Post-Regalloc Output Format (sub_ABBA50 clones)
Emitted after scheduling by SM-variant clones dispatched via vtable. Same # prefix. Differs from the pre-regalloc format in three ways:
- No commas between bracket groups
- SpillSize replaces
LowLmemSpillSize+FrameLmemSpillSize - Hardware pipe names replace abstract unit names; MMA variant breakdown added
The unique lines (lines shared with pre-regalloc use the same structure minus commas):
# [est latency = %d] [LSpillB=%d] [LRefillB=%d] [SSpillB=%d] [SRefillB=%d] [SpillSize=%d]
# [LNonSpillB=%d] [LNonRefillB=%d] [NonSpillSize=%d]
# [Occupancy = %f] [est numDivergentBranches=%d] [attributeMemUsage=%d] [programSize=%d]
# [est adu=%d] [est alu=%d] [est cbu=%d] [est fma2x=%d] [est fma=%d] [est half=%d]
# [est trancedental=%d] [est ipa=%d] [est lsu=%d] [est redux=%d]
# [est schedDisp=%d] [est tex=%d] [est ttu=%d] [est udp=%d]
# [est imma16816=%d] [est imma16832=%d] [est immaSp8832=%d] [est immaSp16832=%d]
# [est dmma=%d] [est fma64=%d] [est hmma16816=%d] [est hmma16816f16=%d]
# [est hmma1688=%d] [est hmma1688f16=%d] [est hmmaSp1688=%d] [est hmmaSp1688f16=%d]
# [issue thru=%f] [adu thru=%f] [alu thru=%f] [cbu thru=%f] [fma2x thru=%f] [fma thru=%f]
# [trancedental thru=%f] [ipa thru=%f] [lsu thru=%f] [redux thru=%f]
# [schedDisp thru=%f] [tex thru=%f] [ttu thru=%f] [udp thru=%f]
# [imma16816 thru=%f] [imma16832 thru=%f] [immaSp8832 thru=%f] [immaSp16832 thru=%f]
# [dmma thru=%f] [fma64 thru=%f] [hmma16816 thru=%f] [hmma16816f16 thru=%f]
# [hmma1688 thru=%f] [hmma1688f16 thru=%f] [hmmaSp1688 thru=%f] [hmmaSp1688f16 thru=%f]

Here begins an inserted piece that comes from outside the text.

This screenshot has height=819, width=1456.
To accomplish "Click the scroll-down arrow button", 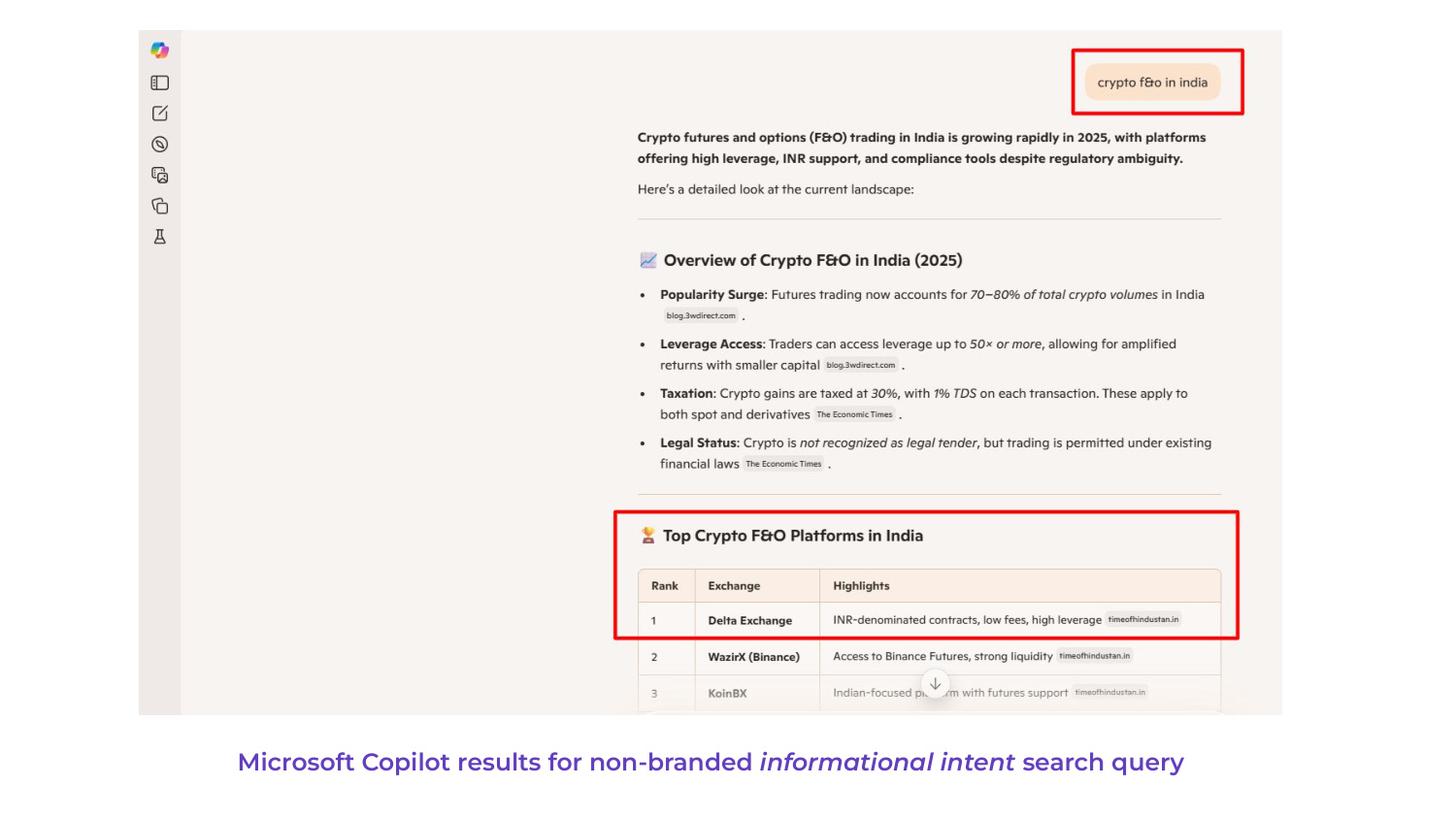I will click(935, 684).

# [reg thru=%f] [warp thru=%f]
Hardware Pipe Name Mapping
The post-regalloc format maps abstract functional unit names to hardware execution pipe identifiers:
| Post-Regalloc Pipe | Pre-Regalloc Equivalent | Description |
|---|---|---|
adu | -- | Address Divergence Unit (address computation) |
alu | fp | Arithmetic Logic Unit (integer + FP32 combined) |
cbu | controlFlow | Control/Branch Unit (branch, exit, barrier) |
fma2x | -- | Double-precision FMA (separate pipe on sm_80+) |
fma | fp | Fused Multiply-Add (FP32) |
half | half | FP16 operations |
lsu | loadStore + shared | Load/Store Unit (unified) |
redux | -- | Reduction Unit (warp-level reductions) |
schedDisp | -- | Scheduler Dispatch (internal overhead) |
tex | tex | Texture Unit |
ttu | -- | Tensor Texture Unit (Ada Lovelace+) |
udp | -- | Uniform Data Path operations |
Binary-Embedded Statistics Record (sub_A4B8F0)
Separate from the DUMPIR comment output, sub_A4B8F0 writes a compact binary record into the SASS code object during emission:
Format string: "instr/R-regs: %d instructions, %d R-regs"
instructions = stats[335] - stats[341] (total minus removed)
R-regs = stats[159] + stats[102] (extra + base allocation)
Record layout in output buffer:
+0 DWORD type = 3 (string record type)
+4 DWORD string_length
+8 char[] string_content (formatted text)
The companion function sub_A4B9F0 writes record type 2 for undefined register warnings: "Referencing undefined register: %s%d".
Scheduling Guidance Header (sub_A46CE0)
sub_A46CE0 emits the scheduling guidance wrapper, then walks the BB array to classify and dispatch blocks for scheduling. The header is emitted into the output stream via sub_7FE930 (string builder) at context + 1440.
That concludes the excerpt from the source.